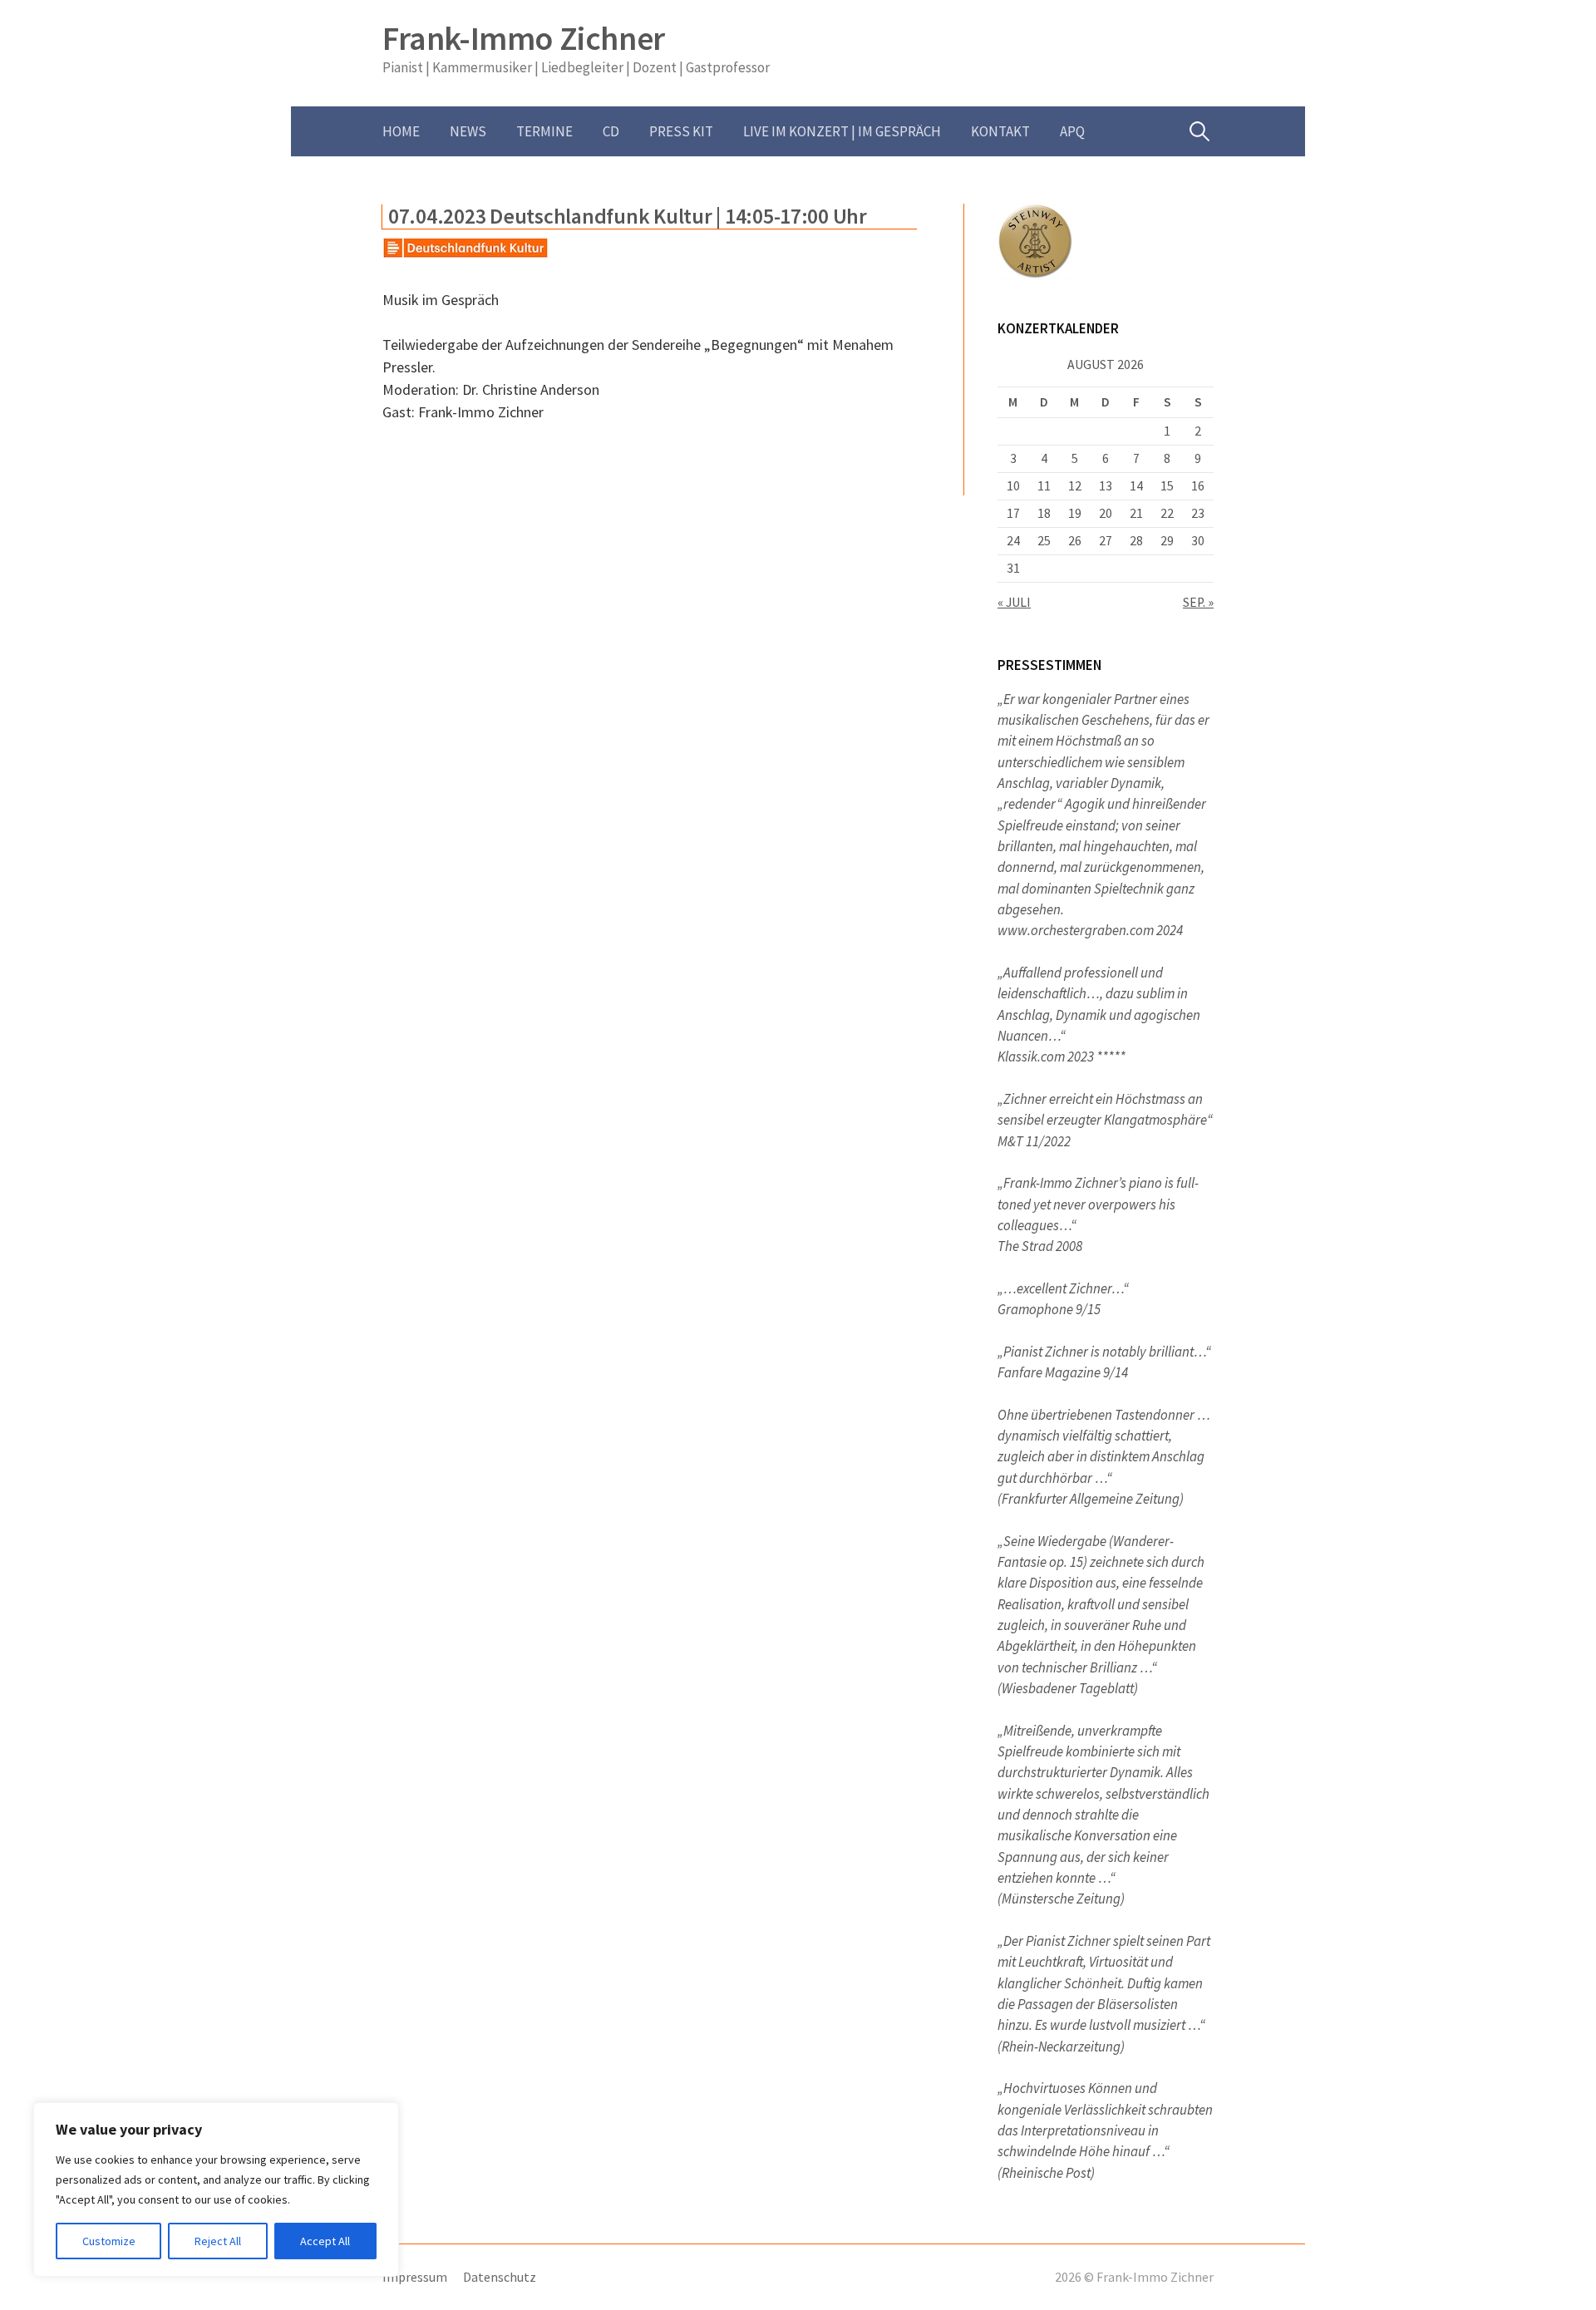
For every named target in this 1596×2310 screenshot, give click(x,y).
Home (401, 131)
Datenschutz (499, 2277)
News (468, 131)
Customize (108, 2241)
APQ (1072, 131)
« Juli (1014, 602)
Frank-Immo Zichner (523, 38)
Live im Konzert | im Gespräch (842, 131)
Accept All (325, 2241)
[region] (216, 2189)
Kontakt (1000, 131)
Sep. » (1198, 602)
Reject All (218, 2241)
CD (611, 131)
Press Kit (681, 131)
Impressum (414, 2277)
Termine (544, 131)
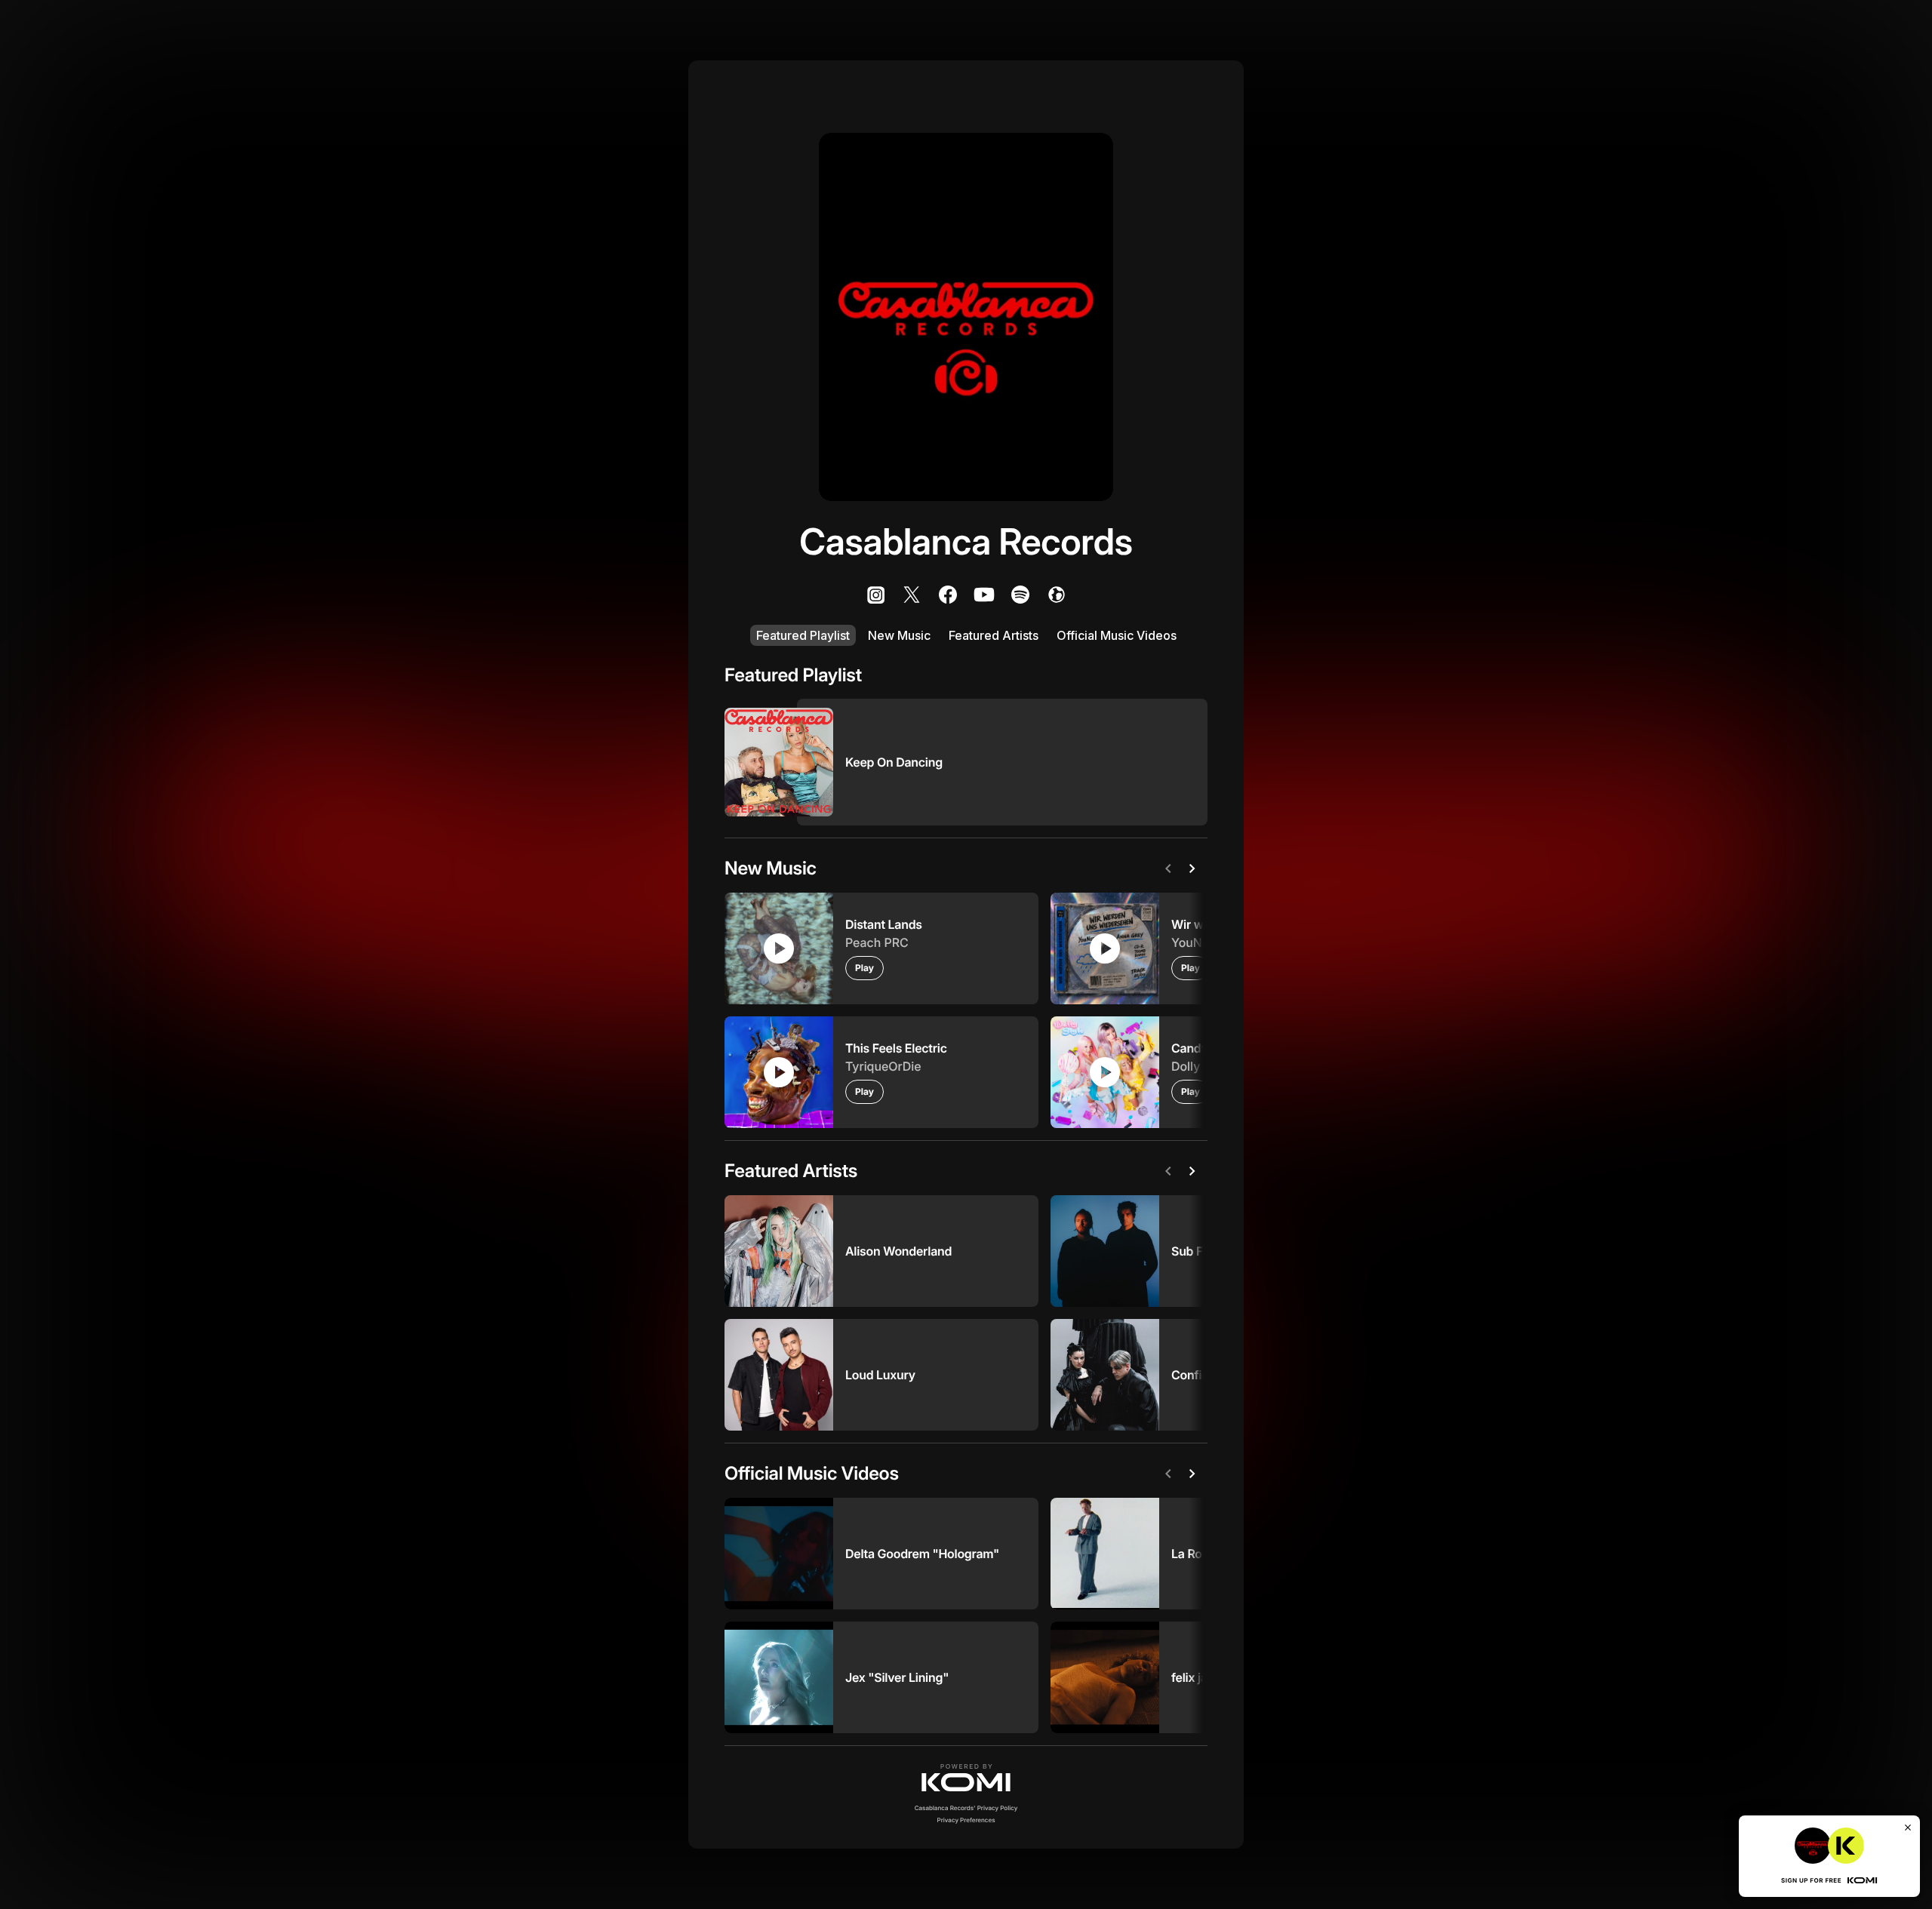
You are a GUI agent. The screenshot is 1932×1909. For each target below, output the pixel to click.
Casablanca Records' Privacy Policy (966, 1808)
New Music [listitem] (899, 635)
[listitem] (875, 595)
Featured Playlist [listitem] (803, 635)
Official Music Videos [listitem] (1117, 635)
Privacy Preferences (966, 1820)
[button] (966, 1777)
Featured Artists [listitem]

### [TASK]
Rewrite every line of the records above as a numbered list, skipping any blank lines and leaving out the pictures.

### [THE RESULT]
1. For every named target in this 1596×2310 screenshot, give click(x,y).
2. Home (401, 131)
3. Datenschutz (499, 2277)
4. News (468, 131)
5. Customize (108, 2241)
6. APQ (1072, 131)
7. « Juli (1014, 602)
8. Frank-Immo Zichner (523, 38)
9. Live im Konzert | im Gespräch (842, 131)
10. Accept All (325, 2241)
11. [region] (216, 2189)
12. Kontakt (1000, 131)
13. Sep. » (1198, 602)
14. Reject All (218, 2241)
15. CD (611, 131)
16. Press Kit (681, 131)
17. Impressum (414, 2277)
18. Termine (544, 131)
19. You are a GUI agent. The screenshot is 1932×1909. For each target below, output the pixel to click.
20. Casablanca Records' Privacy Policy (966, 1808)
21. New Music [listitem] (899, 635)
22. [listitem] (875, 595)
23. Featured Playlist [listitem] (803, 635)
24. Official Music Videos [listitem] (1117, 635)
25. Privacy Preferences (966, 1820)
26. [button] (966, 1777)
27. Featured Artists [listitem]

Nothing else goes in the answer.